WHAT YOU WILL DO:
Copy the material from its first line through the line containing "Action: [220, 784]", inclusive, changing "menu" to "dropdown" and leaving everything else the same. Omit the pictures from your copy.

[Records on locating elements on screens]
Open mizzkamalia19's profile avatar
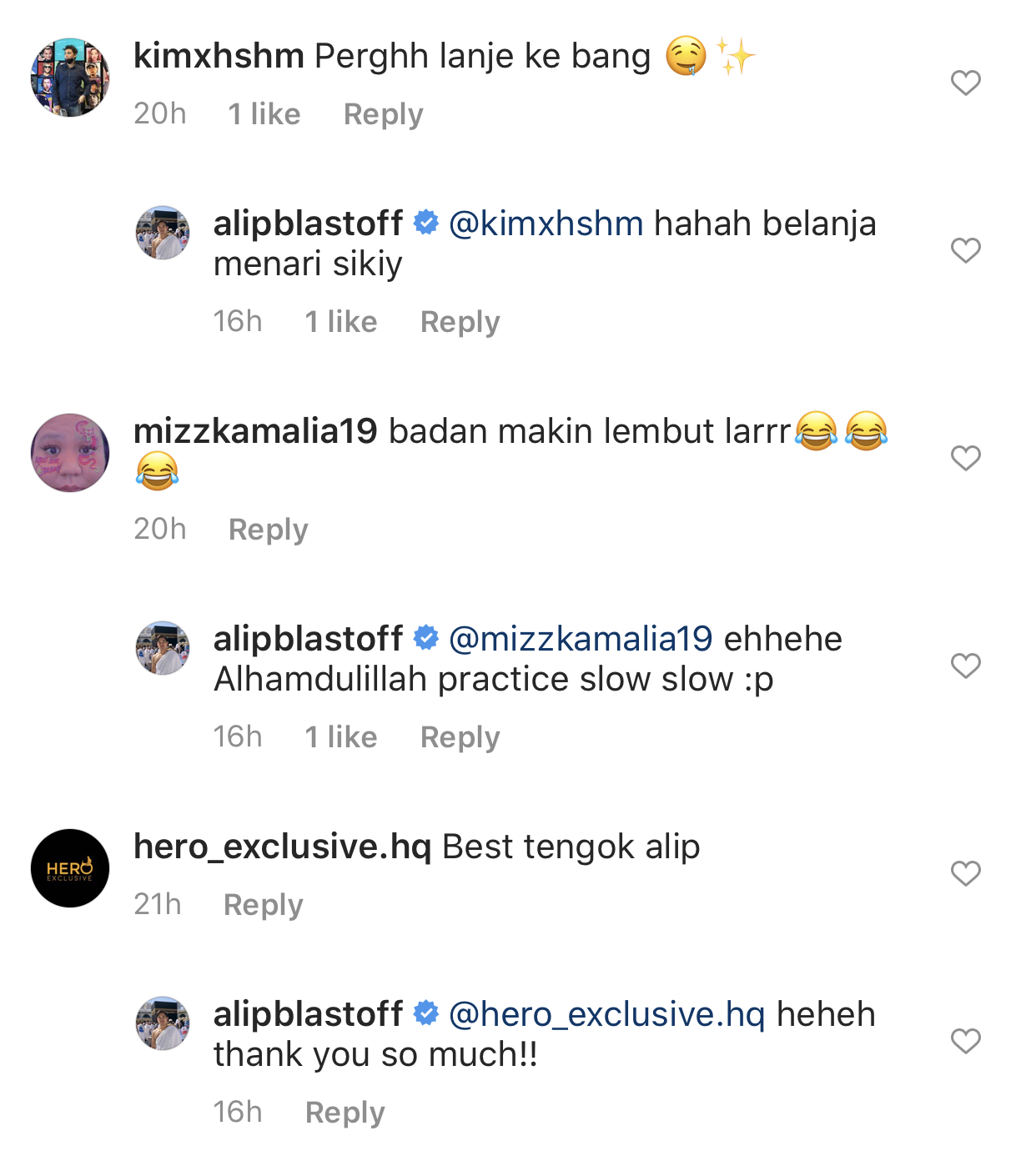Screen dimensions: 1036x1156 pos(70,453)
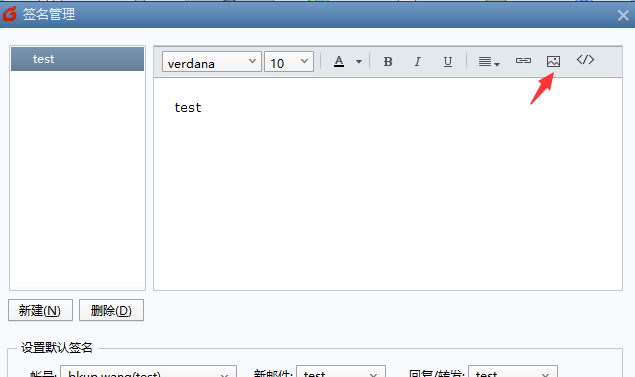The width and height of the screenshot is (635, 377).
Task: Click the font color A icon
Action: [x=339, y=62]
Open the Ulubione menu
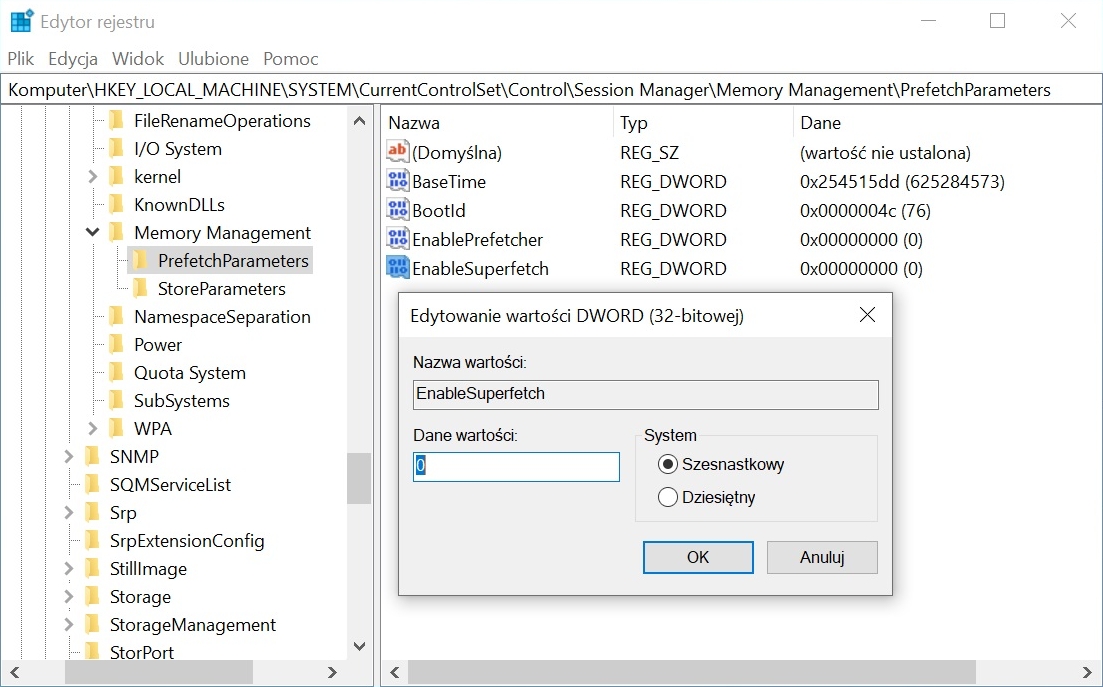Viewport: 1103px width, 687px height. (x=213, y=59)
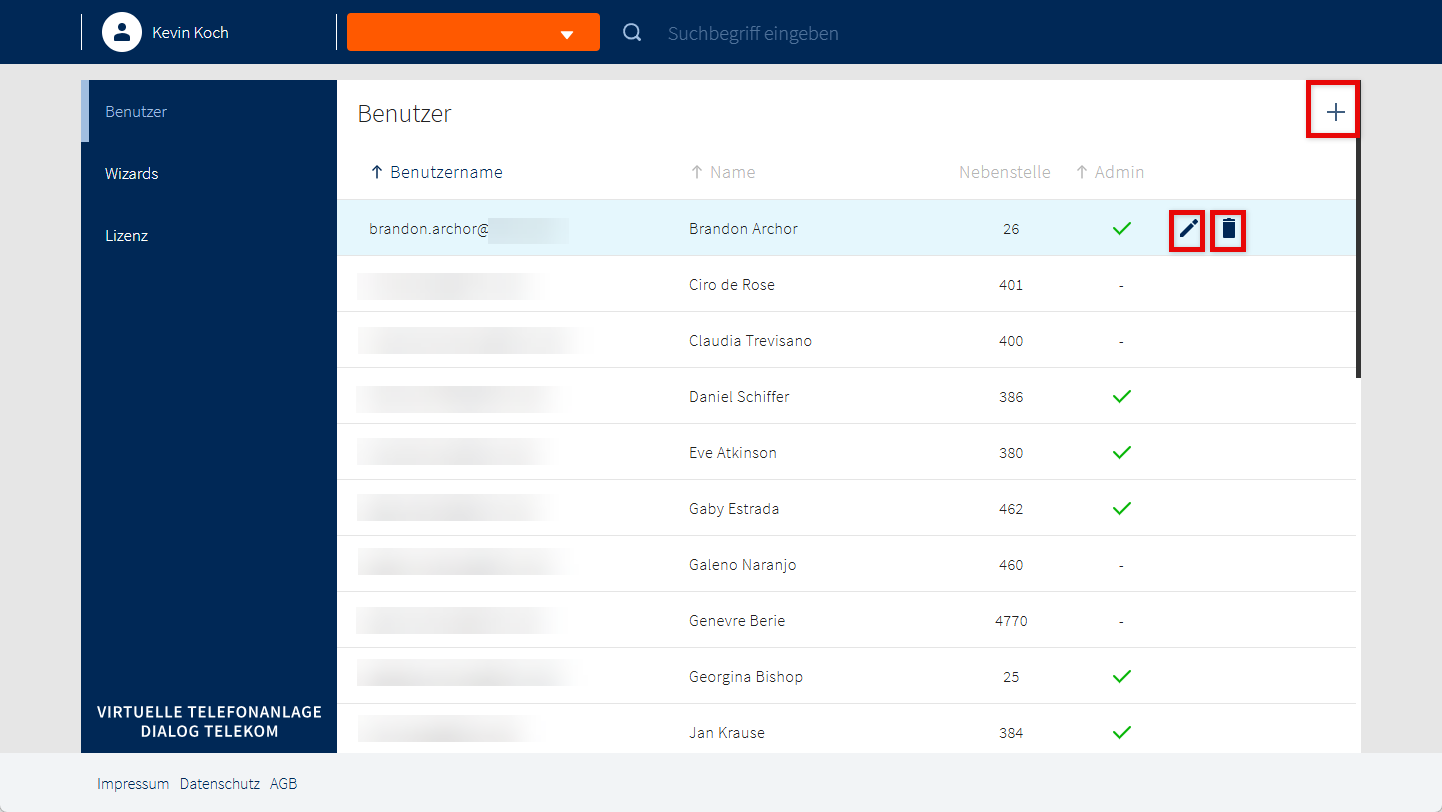
Task: Open the Datenschutz footer link
Action: [220, 784]
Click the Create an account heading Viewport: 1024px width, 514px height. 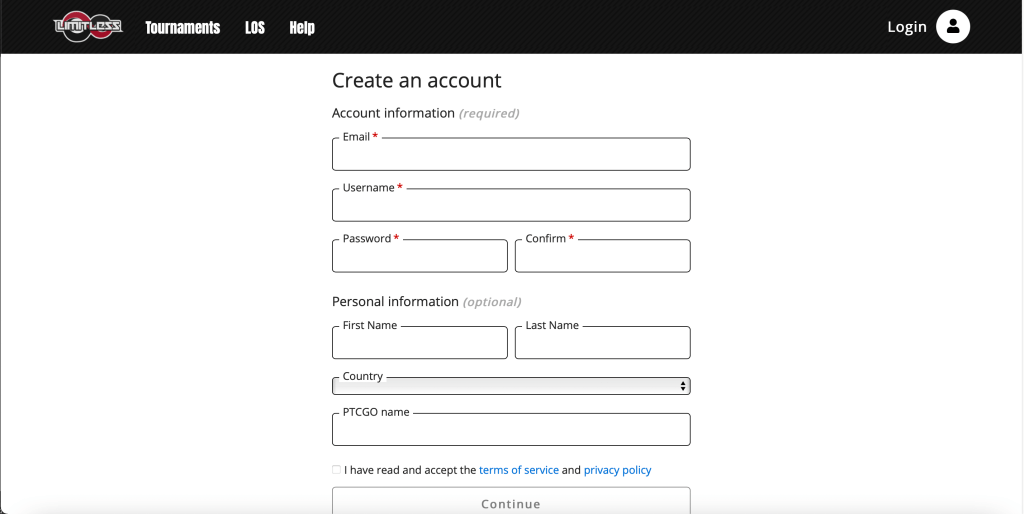pyautogui.click(x=416, y=81)
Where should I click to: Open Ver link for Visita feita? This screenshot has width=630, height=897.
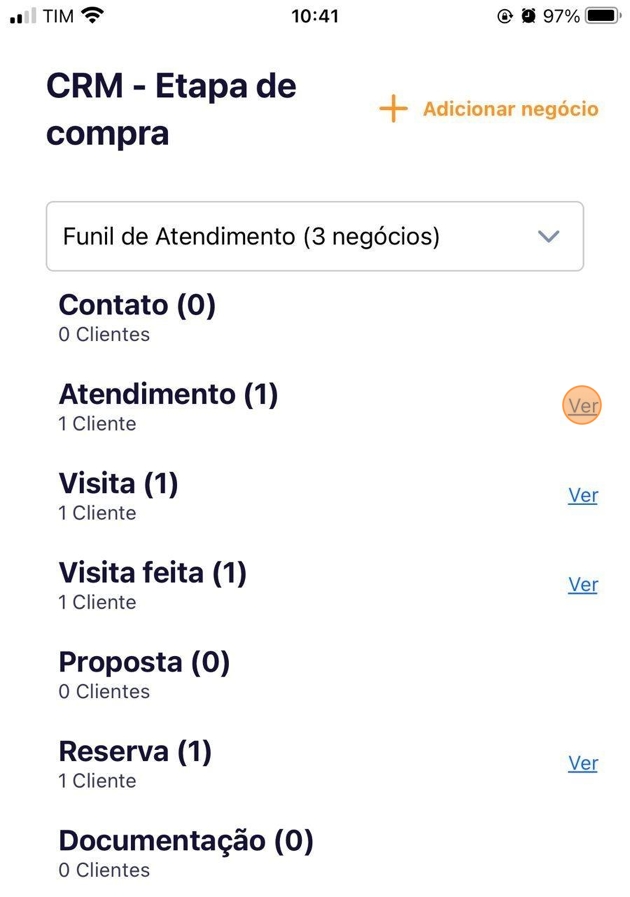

TASK SOLUTION:
Open mizzkamalia19's profile avatar
Screen dimensions: 1036x1156 pos(70,453)
The width and height of the screenshot is (635, 377).
Task: Click the font color A icon
Action: [x=339, y=62]
Open the Ulubione dropdown
Viewport: 1103px width, 687px height. (x=213, y=59)
Task: Open the Datenschutz footer link
Action: [220, 784]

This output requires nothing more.